'''

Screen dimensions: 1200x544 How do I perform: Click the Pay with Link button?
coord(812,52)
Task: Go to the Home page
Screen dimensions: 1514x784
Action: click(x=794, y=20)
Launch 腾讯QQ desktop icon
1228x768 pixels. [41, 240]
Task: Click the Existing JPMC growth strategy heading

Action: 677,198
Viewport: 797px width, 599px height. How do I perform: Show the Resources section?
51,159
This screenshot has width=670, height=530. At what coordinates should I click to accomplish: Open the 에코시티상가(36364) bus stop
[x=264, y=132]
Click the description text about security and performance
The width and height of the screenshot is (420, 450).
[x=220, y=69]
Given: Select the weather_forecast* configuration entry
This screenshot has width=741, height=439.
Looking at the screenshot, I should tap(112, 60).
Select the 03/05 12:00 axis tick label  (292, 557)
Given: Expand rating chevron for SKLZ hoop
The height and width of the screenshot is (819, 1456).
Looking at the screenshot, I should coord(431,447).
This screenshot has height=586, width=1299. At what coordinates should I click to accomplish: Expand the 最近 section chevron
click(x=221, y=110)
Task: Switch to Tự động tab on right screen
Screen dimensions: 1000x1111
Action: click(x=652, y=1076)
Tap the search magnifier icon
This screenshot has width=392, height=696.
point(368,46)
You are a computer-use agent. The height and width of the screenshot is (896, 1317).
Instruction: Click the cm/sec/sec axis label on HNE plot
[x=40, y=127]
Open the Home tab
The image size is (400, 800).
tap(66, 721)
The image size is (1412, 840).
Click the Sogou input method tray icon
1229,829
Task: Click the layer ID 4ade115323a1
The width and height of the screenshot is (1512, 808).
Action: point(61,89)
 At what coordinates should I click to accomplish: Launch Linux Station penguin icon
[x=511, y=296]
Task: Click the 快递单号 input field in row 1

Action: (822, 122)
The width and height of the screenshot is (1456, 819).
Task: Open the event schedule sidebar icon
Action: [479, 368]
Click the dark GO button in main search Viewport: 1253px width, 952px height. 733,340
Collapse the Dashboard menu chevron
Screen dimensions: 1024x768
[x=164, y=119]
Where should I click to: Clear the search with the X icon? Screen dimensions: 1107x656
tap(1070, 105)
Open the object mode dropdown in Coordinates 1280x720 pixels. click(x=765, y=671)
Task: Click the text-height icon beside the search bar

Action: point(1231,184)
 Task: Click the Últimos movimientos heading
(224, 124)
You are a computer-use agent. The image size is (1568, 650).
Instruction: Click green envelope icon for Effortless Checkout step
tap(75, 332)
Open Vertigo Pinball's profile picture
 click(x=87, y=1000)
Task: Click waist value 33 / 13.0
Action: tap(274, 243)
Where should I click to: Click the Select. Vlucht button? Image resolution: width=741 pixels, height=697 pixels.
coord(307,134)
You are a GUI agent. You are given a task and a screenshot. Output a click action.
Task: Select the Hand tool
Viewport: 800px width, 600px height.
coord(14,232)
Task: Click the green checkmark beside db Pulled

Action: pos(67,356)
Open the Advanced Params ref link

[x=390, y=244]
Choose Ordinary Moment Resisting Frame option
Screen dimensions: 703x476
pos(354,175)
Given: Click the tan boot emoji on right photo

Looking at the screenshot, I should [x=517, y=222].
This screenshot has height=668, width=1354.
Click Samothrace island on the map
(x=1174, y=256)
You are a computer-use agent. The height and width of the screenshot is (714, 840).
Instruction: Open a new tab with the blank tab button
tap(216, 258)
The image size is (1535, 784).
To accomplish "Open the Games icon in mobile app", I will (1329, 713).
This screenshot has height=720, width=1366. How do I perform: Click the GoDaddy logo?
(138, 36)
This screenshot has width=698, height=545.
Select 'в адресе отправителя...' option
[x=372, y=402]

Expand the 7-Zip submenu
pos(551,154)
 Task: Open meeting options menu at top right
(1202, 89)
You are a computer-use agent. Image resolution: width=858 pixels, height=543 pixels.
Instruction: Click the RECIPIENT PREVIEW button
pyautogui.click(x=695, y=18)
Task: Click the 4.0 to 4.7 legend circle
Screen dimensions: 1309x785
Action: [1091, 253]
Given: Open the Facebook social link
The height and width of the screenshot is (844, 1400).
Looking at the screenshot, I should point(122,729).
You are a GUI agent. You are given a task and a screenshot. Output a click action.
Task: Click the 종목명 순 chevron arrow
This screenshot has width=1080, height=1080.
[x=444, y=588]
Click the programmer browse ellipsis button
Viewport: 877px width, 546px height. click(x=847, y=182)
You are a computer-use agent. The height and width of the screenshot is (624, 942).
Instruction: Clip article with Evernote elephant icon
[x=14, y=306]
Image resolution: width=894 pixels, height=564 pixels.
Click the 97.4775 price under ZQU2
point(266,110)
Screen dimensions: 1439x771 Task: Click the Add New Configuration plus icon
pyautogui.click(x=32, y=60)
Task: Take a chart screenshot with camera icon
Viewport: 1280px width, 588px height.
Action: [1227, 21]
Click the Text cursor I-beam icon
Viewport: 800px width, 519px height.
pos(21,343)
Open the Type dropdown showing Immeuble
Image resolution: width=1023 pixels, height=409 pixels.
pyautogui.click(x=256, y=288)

'''

What needs to be done:
Copy out the records without any changes, covering the stretch from the line containing "Screen dimensions: 1439x771" through the end of the records.

Complete answer:
Screen dimensions: 1439x771 Task: Click the Add New Configuration plus icon
pyautogui.click(x=32, y=60)
Task: Take a chart screenshot with camera icon
Viewport: 1280px width, 588px height.
Action: [1227, 21]
Click the Text cursor I-beam icon
Viewport: 800px width, 519px height.
pos(21,343)
Open the Type dropdown showing Immeuble
Image resolution: width=1023 pixels, height=409 pixels.
pyautogui.click(x=256, y=288)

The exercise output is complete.